### The Standard Model Landscape

One of the most consistently misunderstood features to emerge from the study of string compactifications is the existence of a “landscape” of metastable vacua. Surely, it is a grave defect of the theory to possess so many solutions! Obviously, the string theorist must be on the wrong track.

But, if you think about the matter, you quickly realize that the essential ingredients:
coupling to gravity, and a source of violation of the null-energy condition, are rather commonplace. Arkani-Hamed, Dubovsky, Nicolis and Villadoro have a beautiful paper, in which they point out that the requisite conditions are present in the rather minimalist context of the Standard Model, coupled to gravity, with massive neutrinos. As long as there are no other light fields^{1}, their analysis holds for any theory *containing* the Standard Model, including — one hopes — string theory.

In Type II flux vacua, it is negative tension of the orientifold planes that supplies the violation of the null energy condition. In Arkani-Hamed *et al*’s story, it is the Casimir energy due to light fermions with periodic boundary conditions on a circle. In the simplest case, they looks at a compactification on AdS_{3}$\times S^1$ with positive 4D cosmological constant. At the classical level, the potential for the “radion”, the 3D scalar governing the radius of the $S^1$, is of a runaway form, and the solution, just described, is a funny way of writing dS_{4}.

But the Casimir effect, for fermions with periodic boundary conditions on the $S^1$, induce a 1-loop correction to the potential for the radion, which tends to make the circle shrink, rather than expand.

By happy coincidence, the neutrino masses in the real world are comparable in scale to the 4D cosmological constant, and can stabilize the radion at a finite radius of the $S^1$ (of order a few microns). The 3D effective cosmological constant is negative, with the AdS_{3} radius somewhere on the order of the 4D Hubble length ($\sim 10^{25}$m).

The existence of these vacua is entirely an infrared effect. The existence of more massive degrees of freedom like, say, the electron, induce only tiny corrections of order $e^{-m_e/m_\mu}$. Indeed, the smallness of these corrections means that the scalar dual to the photon in 3D has a nearly flat potential.

For all intents and purposes, particle physics in any of these vacua is the same as in our 4D world.

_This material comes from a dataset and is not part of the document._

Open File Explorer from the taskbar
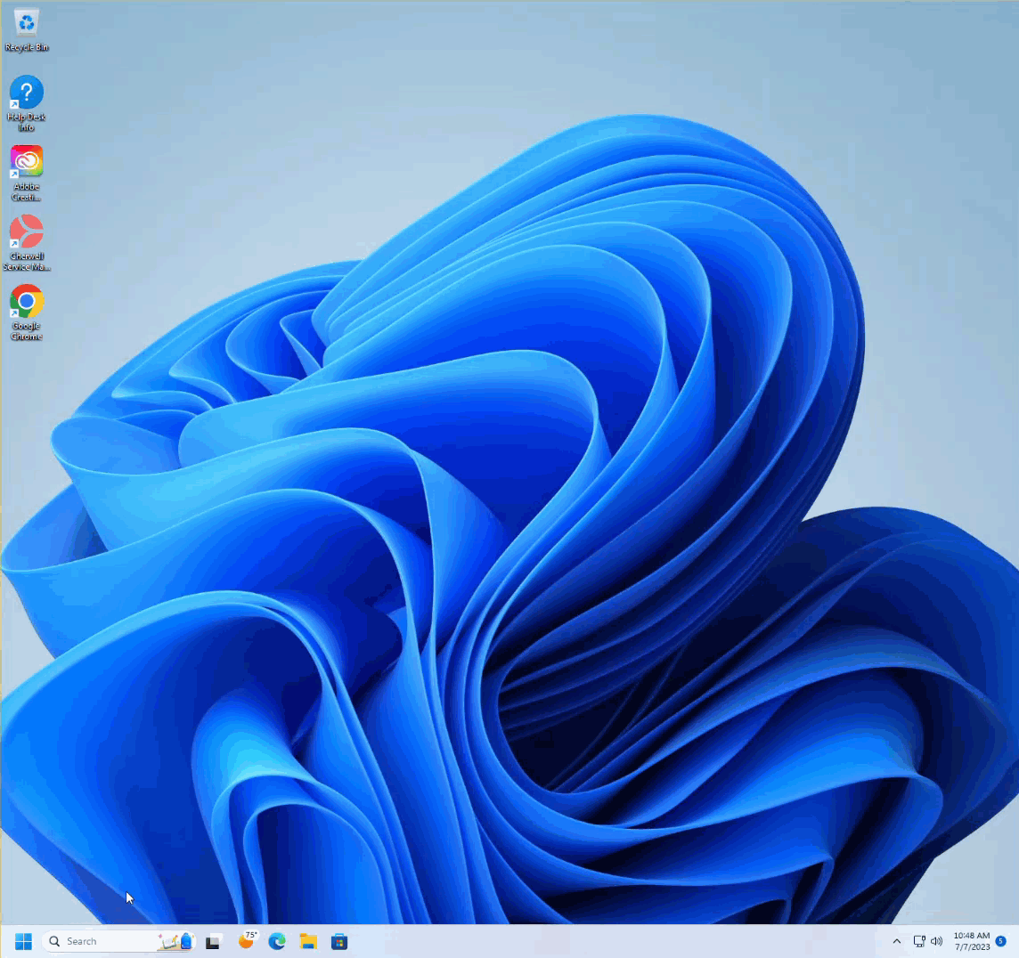 click(307, 941)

There is quite a fun story to do with other “compactification” geometries.

But, I think the bottom line is that we should not be particularly alarmed at the presence of a large number of vacua. Any theory worthy of our consideration will, likely, possess a similarly large number of vacua. If we should be disturbed by anything, it is that, out of the plethora of string vacua found to date, none of them looks *sufficiently like* our world, rather than that there are too many that do.

^{1} The presence of other light fields like, say, the axion, certainly affects the analysis and could upset the vacua that they found, or could create even more vacua, depending on the details.

## Re: The Standard Model Landscape

Jacques,

as for your comment

> If we should be disturbed by anything …

it seems to me the main issue is that we know how to fit the standard model (parameters) to experiment, but we do not have a procedure to pick the right vacuum in the string landscape to find/fit the standard model.

Maybe one day somebody will just get ‘lucky’ or find a new guiding principle somehow. Otherwise statistics (to avoid the A-word) seems the only other way forward.